How to complete this task
Exactly the lines from the one containing "1331x803 pixels." through the end of the data, and nothing more, should be retyped; pictures stay out.
:: Material supplied
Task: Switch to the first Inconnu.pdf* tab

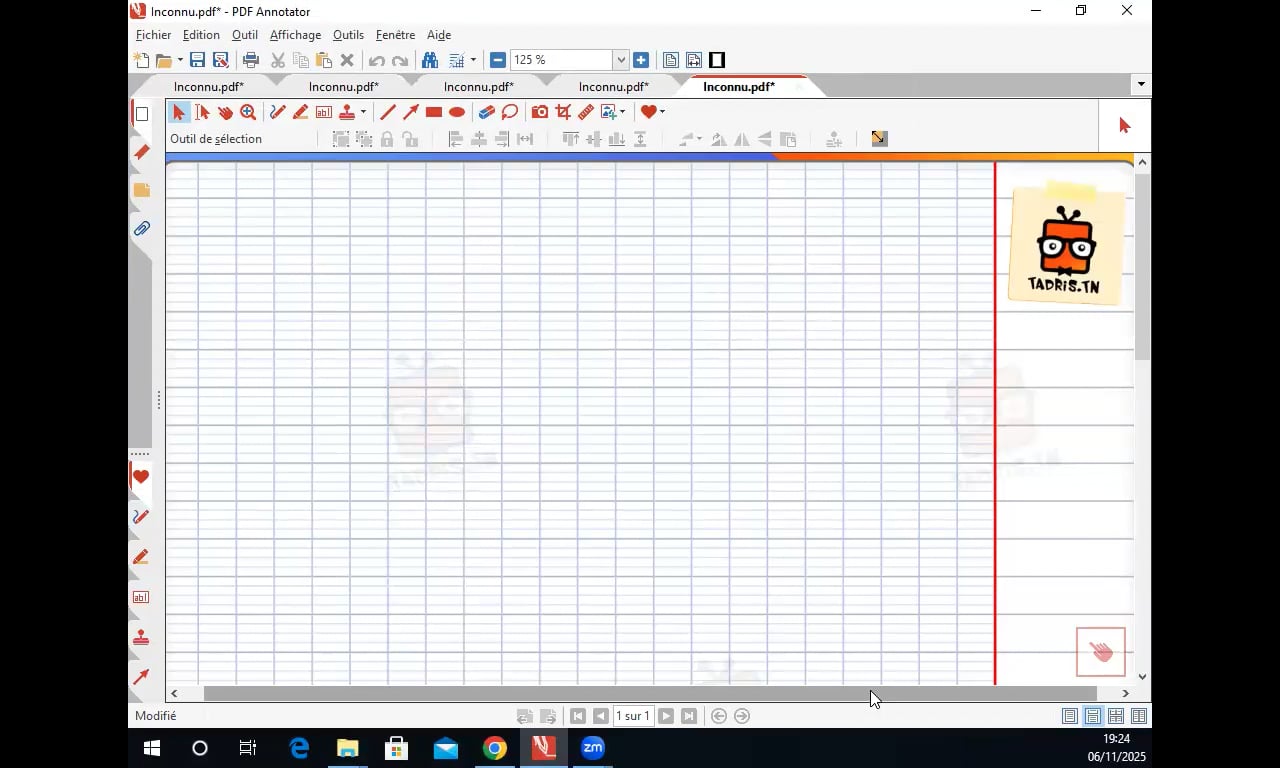Action: (x=208, y=87)
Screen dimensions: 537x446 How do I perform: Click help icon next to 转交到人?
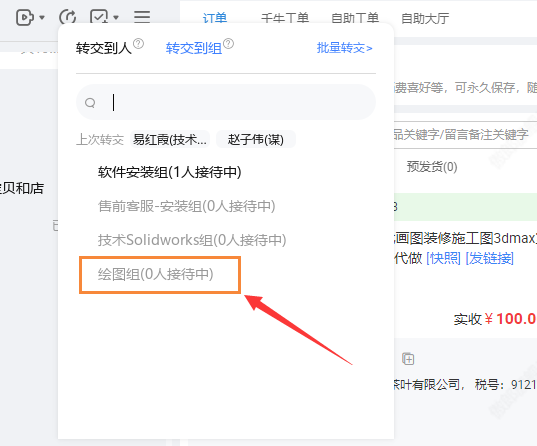pyautogui.click(x=138, y=44)
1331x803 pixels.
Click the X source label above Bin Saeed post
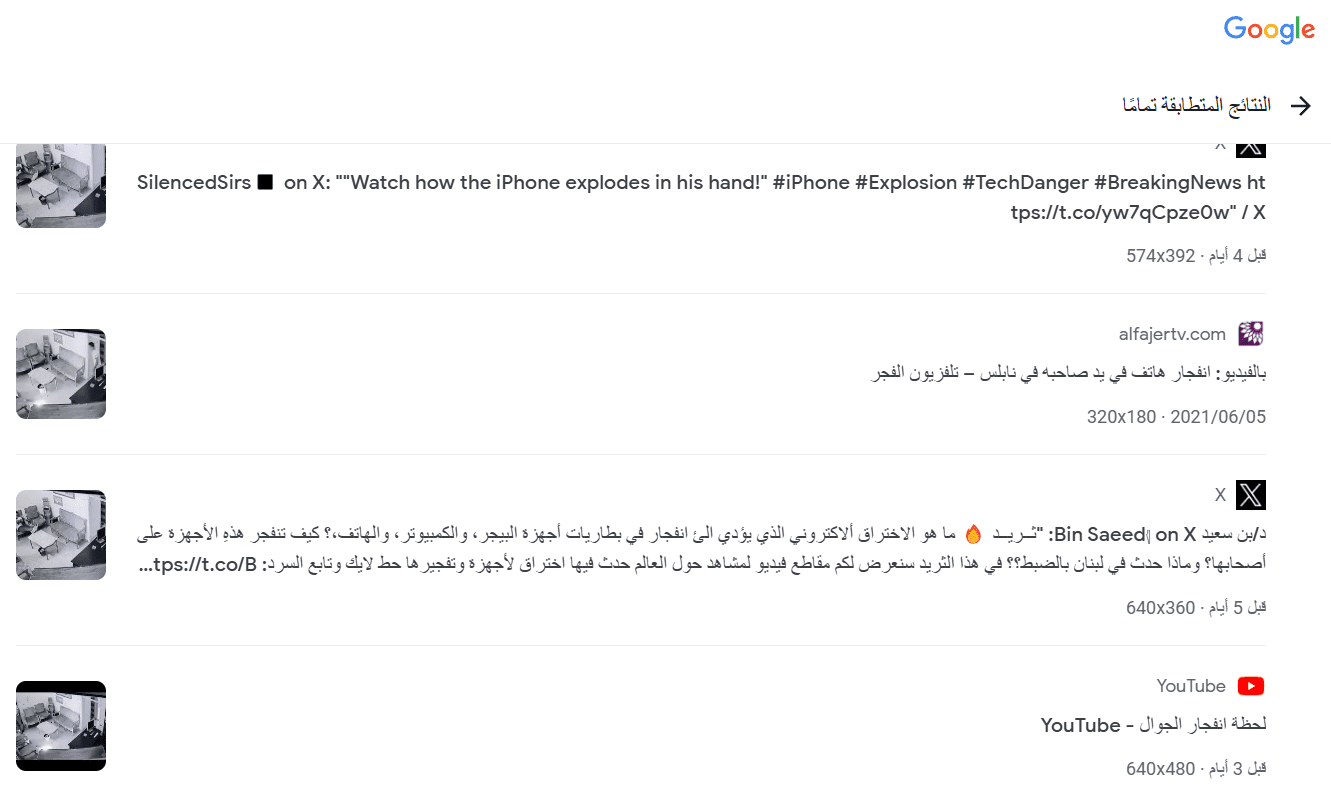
::::
Final answer
1331x803 pixels.
Click the X source label above Bin Saeed post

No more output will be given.